* _What is expected_
Please copy each line of the records below that holds the word "will".

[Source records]
------------------------------------
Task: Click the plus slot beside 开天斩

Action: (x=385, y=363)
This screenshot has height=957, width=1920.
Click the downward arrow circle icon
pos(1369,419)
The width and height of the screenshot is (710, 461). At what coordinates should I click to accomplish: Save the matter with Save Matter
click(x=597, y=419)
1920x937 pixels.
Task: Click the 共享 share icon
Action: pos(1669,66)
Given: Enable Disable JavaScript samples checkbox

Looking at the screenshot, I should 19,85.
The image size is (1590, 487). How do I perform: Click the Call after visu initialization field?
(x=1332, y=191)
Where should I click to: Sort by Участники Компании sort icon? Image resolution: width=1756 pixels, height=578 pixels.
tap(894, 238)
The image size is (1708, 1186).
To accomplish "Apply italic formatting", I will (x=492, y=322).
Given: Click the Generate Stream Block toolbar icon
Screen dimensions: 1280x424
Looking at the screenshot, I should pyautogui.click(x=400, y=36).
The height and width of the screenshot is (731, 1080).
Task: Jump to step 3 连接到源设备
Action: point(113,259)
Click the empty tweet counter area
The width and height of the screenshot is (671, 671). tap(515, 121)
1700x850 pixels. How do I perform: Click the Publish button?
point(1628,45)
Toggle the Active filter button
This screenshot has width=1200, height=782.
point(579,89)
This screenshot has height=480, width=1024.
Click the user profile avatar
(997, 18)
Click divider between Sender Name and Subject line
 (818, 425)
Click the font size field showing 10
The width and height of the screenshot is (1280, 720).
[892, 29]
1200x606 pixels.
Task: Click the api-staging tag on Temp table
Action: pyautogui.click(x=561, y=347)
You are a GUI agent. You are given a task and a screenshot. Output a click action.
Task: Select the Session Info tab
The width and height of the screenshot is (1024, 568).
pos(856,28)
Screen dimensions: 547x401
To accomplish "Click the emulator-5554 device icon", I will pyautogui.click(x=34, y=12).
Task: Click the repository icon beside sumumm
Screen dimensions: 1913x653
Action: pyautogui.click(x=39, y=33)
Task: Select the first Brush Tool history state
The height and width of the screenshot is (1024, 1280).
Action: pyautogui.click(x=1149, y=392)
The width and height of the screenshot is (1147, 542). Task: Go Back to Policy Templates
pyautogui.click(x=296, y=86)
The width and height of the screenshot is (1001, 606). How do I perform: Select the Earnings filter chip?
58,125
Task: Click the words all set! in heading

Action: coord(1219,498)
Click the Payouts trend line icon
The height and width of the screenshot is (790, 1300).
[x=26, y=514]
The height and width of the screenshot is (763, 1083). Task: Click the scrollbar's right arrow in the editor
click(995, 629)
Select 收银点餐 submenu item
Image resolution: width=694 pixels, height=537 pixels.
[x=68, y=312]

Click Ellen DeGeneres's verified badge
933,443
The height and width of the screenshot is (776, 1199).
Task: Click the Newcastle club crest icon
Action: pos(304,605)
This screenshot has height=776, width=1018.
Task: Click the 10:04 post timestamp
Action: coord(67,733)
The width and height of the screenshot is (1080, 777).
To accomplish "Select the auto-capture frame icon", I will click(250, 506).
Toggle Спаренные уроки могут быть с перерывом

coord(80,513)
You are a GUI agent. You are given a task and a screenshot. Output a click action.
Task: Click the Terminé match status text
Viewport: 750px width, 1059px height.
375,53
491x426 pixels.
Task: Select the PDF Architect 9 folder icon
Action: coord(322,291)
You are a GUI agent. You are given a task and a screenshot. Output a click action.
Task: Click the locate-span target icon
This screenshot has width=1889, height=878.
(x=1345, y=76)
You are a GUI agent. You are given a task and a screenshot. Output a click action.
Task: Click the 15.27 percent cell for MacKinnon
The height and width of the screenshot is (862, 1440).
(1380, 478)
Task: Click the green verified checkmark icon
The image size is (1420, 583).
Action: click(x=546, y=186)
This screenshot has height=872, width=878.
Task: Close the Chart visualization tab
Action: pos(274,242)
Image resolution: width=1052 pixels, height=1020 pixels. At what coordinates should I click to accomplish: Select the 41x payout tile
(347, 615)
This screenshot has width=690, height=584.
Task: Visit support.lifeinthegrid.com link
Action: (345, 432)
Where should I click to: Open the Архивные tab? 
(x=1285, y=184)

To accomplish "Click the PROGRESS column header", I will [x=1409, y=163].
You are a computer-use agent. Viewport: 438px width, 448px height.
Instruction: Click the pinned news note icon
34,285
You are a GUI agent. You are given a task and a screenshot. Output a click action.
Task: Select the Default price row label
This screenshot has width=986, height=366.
------------------------------------
* _Answer to this task_
To accomplish "Apply italic formatting", I will (x=492, y=322).
To accomplish "Click the emulator-5554 device icon", I will pyautogui.click(x=34, y=12).
To accomplish "Select the auto-capture frame icon", I will click(250, 506).
To accomplish "Click the PROGRESS column header", I will [x=1409, y=163].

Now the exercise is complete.